Each entry below must appear in the output exactly as written.

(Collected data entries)
<<<<

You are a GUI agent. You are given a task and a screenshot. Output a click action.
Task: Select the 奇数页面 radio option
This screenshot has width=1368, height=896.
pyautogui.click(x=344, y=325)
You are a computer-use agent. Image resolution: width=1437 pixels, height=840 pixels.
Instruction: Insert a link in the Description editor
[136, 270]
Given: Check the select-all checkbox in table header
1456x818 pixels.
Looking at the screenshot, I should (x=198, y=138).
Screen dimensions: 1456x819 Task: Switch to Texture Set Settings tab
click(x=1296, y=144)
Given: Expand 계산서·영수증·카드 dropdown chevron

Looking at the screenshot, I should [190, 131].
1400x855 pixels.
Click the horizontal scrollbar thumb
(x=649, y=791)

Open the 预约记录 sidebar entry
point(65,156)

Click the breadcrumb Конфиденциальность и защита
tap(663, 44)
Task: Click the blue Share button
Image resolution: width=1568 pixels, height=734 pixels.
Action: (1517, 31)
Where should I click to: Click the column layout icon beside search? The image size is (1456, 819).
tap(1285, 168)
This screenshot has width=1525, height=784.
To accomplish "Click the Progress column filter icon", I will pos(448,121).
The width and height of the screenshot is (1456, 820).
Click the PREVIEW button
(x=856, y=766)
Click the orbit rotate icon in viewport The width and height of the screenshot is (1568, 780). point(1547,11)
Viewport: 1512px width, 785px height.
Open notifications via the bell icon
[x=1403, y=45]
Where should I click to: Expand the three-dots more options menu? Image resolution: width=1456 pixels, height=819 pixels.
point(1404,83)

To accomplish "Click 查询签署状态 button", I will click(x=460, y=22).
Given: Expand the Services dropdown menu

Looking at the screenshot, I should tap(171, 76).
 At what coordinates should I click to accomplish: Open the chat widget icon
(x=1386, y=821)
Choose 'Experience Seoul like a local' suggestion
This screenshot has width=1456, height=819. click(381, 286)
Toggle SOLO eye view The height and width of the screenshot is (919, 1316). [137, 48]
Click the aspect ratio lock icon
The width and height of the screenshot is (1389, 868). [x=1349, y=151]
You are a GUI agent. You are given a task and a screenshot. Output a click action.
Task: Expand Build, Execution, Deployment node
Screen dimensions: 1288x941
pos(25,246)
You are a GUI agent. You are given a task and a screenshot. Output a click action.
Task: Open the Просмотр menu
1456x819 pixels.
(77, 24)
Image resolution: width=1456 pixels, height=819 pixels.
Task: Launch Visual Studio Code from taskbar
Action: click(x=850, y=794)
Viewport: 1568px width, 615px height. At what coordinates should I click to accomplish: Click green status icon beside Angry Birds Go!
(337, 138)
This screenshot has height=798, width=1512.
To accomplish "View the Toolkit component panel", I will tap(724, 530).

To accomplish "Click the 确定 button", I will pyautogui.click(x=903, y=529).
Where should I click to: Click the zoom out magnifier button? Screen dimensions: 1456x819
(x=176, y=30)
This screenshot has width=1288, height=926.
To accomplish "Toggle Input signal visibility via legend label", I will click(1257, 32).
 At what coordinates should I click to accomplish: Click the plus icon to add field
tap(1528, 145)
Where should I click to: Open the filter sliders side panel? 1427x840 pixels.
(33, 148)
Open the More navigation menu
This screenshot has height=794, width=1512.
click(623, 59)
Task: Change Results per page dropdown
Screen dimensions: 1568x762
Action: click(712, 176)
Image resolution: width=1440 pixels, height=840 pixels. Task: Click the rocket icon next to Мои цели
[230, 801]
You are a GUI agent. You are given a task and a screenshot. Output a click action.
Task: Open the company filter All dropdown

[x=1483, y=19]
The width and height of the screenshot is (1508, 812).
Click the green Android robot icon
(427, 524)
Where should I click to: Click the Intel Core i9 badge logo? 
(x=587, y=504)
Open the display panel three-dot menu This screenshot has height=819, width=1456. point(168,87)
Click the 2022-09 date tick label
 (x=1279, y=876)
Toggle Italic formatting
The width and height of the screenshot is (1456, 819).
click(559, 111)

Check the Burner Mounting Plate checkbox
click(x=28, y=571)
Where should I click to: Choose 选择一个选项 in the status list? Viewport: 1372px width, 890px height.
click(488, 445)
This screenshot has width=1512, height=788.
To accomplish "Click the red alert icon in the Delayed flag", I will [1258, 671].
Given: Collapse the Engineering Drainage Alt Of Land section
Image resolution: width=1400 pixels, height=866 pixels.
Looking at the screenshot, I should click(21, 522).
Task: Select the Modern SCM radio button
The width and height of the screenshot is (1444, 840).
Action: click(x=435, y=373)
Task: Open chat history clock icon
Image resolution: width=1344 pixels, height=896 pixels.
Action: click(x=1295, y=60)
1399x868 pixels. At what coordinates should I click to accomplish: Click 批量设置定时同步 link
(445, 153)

>>>>

> _Result for this exercise_
You are a GUI agent. You are given a task and a screenshot. Output a click action.
Task: Select the 奇数页面 radio option
This screenshot has width=1368, height=896.
pyautogui.click(x=344, y=325)
You are a computer-use agent. Image resolution: width=1437 pixels, height=840 pixels.
Instruction: Insert a link in the Description editor
[136, 270]
Given: Check the select-all checkbox in table header
1456x818 pixels.
Looking at the screenshot, I should (x=198, y=138).
Screen dimensions: 1456x819 Task: Switch to Texture Set Settings tab
click(x=1296, y=144)
Given: Expand 계산서·영수증·카드 dropdown chevron

Looking at the screenshot, I should [190, 131].
1400x855 pixels.
Click the horizontal scrollbar thumb
(x=649, y=791)

Open the 预约记录 sidebar entry
point(65,156)

Click the breadcrumb Конфиденциальность и защита
tap(663, 44)
Task: Click the blue Share button
Image resolution: width=1568 pixels, height=734 pixels.
Action: (1517, 31)
Where should I click to: Click the column layout icon beside search? The image size is (1456, 819).
tap(1285, 168)
This screenshot has width=1525, height=784.
To accomplish "Click the Progress column filter icon", I will pos(448,121).
The width and height of the screenshot is (1456, 820).
Click the PREVIEW button
(x=856, y=766)
Click the orbit rotate icon in viewport The width and height of the screenshot is (1568, 780). point(1547,11)
Viewport: 1512px width, 785px height.
Open notifications via the bell icon
[x=1403, y=45]
Where should I click to: Expand the three-dots more options menu? Image resolution: width=1456 pixels, height=819 pixels.
point(1404,83)

To accomplish "Click 查询签署状态 button", I will click(x=460, y=22).
Given: Expand the Services dropdown menu

Looking at the screenshot, I should tap(171, 76).
 At what coordinates should I click to accomplish: Open the chat widget icon
(x=1386, y=821)
Choose 'Experience Seoul like a local' suggestion
This screenshot has width=1456, height=819. click(381, 286)
Toggle SOLO eye view The height and width of the screenshot is (919, 1316). [137, 48]
Click the aspect ratio lock icon
The width and height of the screenshot is (1389, 868). [x=1349, y=151]
You are a GUI agent. You are given a task and a screenshot. Output a click action.
Task: Expand Build, Execution, Deployment node
Screen dimensions: 1288x941
pos(25,246)
You are a GUI agent. You are given a task and a screenshot. Output a click action.
Task: Open the Просмотр menu
1456x819 pixels.
(77, 24)
Image resolution: width=1456 pixels, height=819 pixels.
Task: Launch Visual Studio Code from taskbar
Action: click(x=850, y=794)
Viewport: 1568px width, 615px height. At what coordinates should I click to accomplish: Click green status icon beside Angry Birds Go!
(337, 138)
This screenshot has height=798, width=1512.
To accomplish "View the Toolkit component panel", I will tap(724, 530).

To accomplish "Click the 确定 button", I will pyautogui.click(x=903, y=529).
Where should I click to: Click the zoom out magnifier button? Screen dimensions: 1456x819
(x=176, y=30)
This screenshot has width=1288, height=926.
To accomplish "Toggle Input signal visibility via legend label", I will click(1257, 32).
 At what coordinates should I click to accomplish: Click the plus icon to add field
tap(1528, 145)
Where should I click to: Open the filter sliders side panel? 1427x840 pixels.
(33, 148)
Open the More navigation menu
This screenshot has height=794, width=1512.
click(623, 59)
Task: Change Results per page dropdown
Screen dimensions: 1568x762
Action: click(712, 176)
Image resolution: width=1440 pixels, height=840 pixels. Task: Click the rocket icon next to Мои цели
[230, 801]
You are a GUI agent. You are given a task and a screenshot. Output a click action.
Task: Open the company filter All dropdown

[x=1483, y=19]
The width and height of the screenshot is (1508, 812).
Click the green Android robot icon
(427, 524)
Where should I click to: Click the Intel Core i9 badge logo? 
(x=587, y=504)
Open the display panel three-dot menu This screenshot has height=819, width=1456. point(168,87)
Click the 2022-09 date tick label
 (x=1279, y=876)
Toggle Italic formatting
The width and height of the screenshot is (1456, 819).
click(559, 111)

Check the Burner Mounting Plate checkbox
click(x=28, y=571)
Where should I click to: Choose 选择一个选项 in the status list? Viewport: 1372px width, 890px height.
click(488, 445)
This screenshot has width=1512, height=788.
To accomplish "Click the red alert icon in the Delayed flag", I will [1258, 671].
Given: Collapse the Engineering Drainage Alt Of Land section
Image resolution: width=1400 pixels, height=866 pixels.
Looking at the screenshot, I should click(21, 522).
Task: Select the Modern SCM radio button
The width and height of the screenshot is (1444, 840).
Action: click(x=435, y=373)
Task: Open chat history clock icon
Image resolution: width=1344 pixels, height=896 pixels.
Action: click(x=1295, y=60)
1399x868 pixels. At what coordinates should I click to accomplish: Click 批量设置定时同步 link
(445, 153)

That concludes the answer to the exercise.